Employment and Business Activity
District payroll employment has increased at a 2.1 percent annual rate through the first five months of 1985, compared with a 3.3 percent rate nationally. Employment growth has been particularly strong in Kentucky (6.1 percent), but decreased at a .5 percent rate in Arkansas. Kentucky's employment strength was attributed to job gains in the construction, service, and trade sectors by an official from the state's Office of Economic Security. Indices of general business activity show Kentucky growing at a 3.9 percent annual rate in 1985, while the Arkansas index has fallen at a 0.7 percent rate; the indices for Missouri and Tennessee rose at 1.8 and 2.4 percent rates, respectively.

Consumer spending
Reports from the District indicate generally strong levels of retail sales in June after more mixed results in earlier months. The Memphis area reported a 2 percent increase in sales from May to June after declines in consumer spending earlier in the year. A local respondent projects continued sales strength in the Memphis area through the 3rd quarter due to the currently low interest rates.
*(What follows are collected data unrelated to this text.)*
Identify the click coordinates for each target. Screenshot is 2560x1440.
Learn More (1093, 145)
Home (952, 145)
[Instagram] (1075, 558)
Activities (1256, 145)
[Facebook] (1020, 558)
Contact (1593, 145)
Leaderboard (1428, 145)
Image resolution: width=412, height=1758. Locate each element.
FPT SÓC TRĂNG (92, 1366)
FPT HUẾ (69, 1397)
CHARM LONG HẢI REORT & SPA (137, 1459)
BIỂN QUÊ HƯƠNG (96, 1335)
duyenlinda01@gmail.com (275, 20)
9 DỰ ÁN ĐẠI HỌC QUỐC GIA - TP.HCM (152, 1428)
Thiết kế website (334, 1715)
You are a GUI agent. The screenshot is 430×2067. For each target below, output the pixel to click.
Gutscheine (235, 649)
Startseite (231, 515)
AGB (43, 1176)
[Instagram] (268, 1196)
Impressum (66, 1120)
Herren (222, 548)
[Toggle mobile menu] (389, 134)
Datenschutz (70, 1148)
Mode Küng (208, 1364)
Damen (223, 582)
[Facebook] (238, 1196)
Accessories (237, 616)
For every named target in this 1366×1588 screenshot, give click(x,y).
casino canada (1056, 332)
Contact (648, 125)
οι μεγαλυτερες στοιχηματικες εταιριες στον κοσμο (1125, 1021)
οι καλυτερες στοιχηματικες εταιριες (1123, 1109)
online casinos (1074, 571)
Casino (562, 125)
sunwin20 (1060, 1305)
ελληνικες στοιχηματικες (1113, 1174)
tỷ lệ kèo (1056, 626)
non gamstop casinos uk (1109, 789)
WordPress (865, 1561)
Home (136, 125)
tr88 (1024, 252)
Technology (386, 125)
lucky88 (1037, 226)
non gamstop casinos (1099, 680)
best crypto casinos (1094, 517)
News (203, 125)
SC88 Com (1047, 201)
Automobile dealer associations in the District report first-half 1985 sales to be up 5 to 10 percent over first-half 1984 levels. Most dealers feel the sales strength will continue through the second half of 1985, although one large St. Louis domestic car dealer believes second half sales will fall from current levels. The strong sales are reported to be evenly distributed among car and truck sales; foreign car dealers are posting 10 to 20 percent sales increases over last year's levels.

Construction
Total construction contracts in the District through the first half of 1985 were down 1 percent from the first half of 1984. Total construction contracts in the U.S., however, were up slightly by 0.1 percent over the same period. District nonresidential construction in the first half of 1985 grew by 12 percent from last year while residential construction fell by 9 percent. Reports from Memphis suggest that nonresidential construction will be 30 percent higher this year. Respondents from the city's banking and insurance communities feel there may be overbuilding, especially in hotels, apartments and commercial space. The St. Louis area, on the other hand, reports nonresidential construction to be down by 13 percent from year-ago levels.

Banking and Finance
The lending experience among Eighth District banks has closely paralleled the national trends of strong consumer loan growth and declining overall loan demand, especially among commercial lending. Total loans at large District banks grew at a 13.6 percent rate in the first half of this year, compared with a much faster rate of 28.3 percent over the first half of last year. This slowdown is largely the result of the 5.9 percent growth rate in commercial and industrial loans. Consumer loans, however, continue to exhibit strength, posting a 27.9 percent growth rate in the first half of this year, compared with a 16.5 percent rate in the first half of 1984.

Agriculture
Cash prices for most crops are at least 20 percent lower than a year ago and the best option for many producers appears to be the placement of their harvests under CCC loan. Expected large domestic crops and continued weak export demand are responsible for the ongoing decline in prices. Cotton is particularly affected by weak export demand with USDA projections for 1984-86 showing a two million bale decline in exports and a four million bale increase in stocks. Red meat prices also should continue to decline over the next several months as both cattle and hog supplies increase; deteriorating pasture conditions and poor calf prices are encouraging cow slaughter while larger slaughter of heavier hogs has increased pork supplies by 2-3 percent.